▶ [Assignment]: In the entries below, the word "pixel" appears on some lines. Copy each of those lines.

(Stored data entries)
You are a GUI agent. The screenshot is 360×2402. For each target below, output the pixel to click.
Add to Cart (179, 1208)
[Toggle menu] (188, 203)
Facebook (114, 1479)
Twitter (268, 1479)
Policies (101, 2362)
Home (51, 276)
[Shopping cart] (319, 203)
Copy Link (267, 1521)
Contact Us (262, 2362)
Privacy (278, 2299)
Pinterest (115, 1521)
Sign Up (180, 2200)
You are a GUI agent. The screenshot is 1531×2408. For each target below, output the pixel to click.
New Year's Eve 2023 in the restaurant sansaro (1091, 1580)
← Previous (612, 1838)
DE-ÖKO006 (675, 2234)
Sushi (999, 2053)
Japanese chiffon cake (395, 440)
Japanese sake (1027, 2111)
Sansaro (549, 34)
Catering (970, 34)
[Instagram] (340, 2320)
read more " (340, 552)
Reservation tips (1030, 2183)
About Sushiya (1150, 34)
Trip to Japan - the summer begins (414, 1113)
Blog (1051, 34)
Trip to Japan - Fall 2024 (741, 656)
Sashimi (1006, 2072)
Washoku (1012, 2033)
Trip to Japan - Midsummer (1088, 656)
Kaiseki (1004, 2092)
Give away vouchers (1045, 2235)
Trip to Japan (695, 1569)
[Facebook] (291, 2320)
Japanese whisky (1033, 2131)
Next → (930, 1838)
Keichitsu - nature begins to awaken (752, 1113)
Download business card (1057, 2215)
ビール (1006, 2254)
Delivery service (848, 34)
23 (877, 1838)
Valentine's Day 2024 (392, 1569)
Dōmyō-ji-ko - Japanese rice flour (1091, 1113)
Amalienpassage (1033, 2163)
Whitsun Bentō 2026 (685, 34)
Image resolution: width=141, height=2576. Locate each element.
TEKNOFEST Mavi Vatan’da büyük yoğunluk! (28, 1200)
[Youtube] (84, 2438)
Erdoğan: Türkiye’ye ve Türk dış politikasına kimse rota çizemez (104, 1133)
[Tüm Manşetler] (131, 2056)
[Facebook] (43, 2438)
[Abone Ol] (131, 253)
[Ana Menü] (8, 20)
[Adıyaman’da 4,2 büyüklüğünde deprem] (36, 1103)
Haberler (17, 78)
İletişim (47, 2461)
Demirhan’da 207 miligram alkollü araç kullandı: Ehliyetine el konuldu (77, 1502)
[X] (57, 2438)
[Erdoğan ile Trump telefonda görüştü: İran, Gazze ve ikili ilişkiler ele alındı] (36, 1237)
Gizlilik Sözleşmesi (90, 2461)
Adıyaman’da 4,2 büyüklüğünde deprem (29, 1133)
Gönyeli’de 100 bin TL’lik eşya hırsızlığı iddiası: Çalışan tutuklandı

▶ [Your response]:
You are a GUI agent. The screenshot is 360×2402. For each target below, output the pixel to click.
You are a GUI agent. The screenshot is 1531×2408. For each target below, output the pixel to click.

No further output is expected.